◆ **What to do**
Would you output the entries below only from the line containing "The width and" through the line containing "Task: Click the workflow gear logo icon", exactly as they stand and with both ends included?

◆ **Data supplied**
━━━
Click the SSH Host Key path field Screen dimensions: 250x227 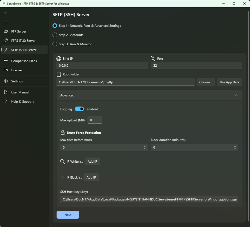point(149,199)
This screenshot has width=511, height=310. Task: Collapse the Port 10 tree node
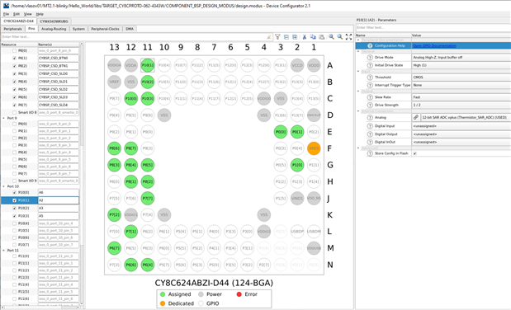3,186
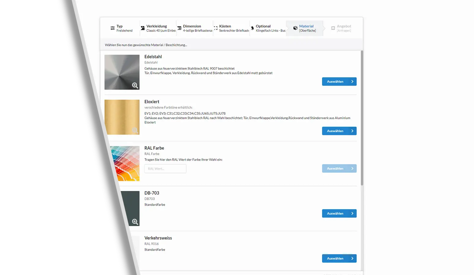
━━━
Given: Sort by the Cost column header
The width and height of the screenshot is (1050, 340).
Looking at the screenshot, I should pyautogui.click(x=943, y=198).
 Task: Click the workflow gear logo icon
━━━
◆ **Exercise response**
The width and height of the screenshot is (1050, 340).
Looking at the screenshot, I should pyautogui.click(x=943, y=198).
 Task: Click the workflow gear logo icon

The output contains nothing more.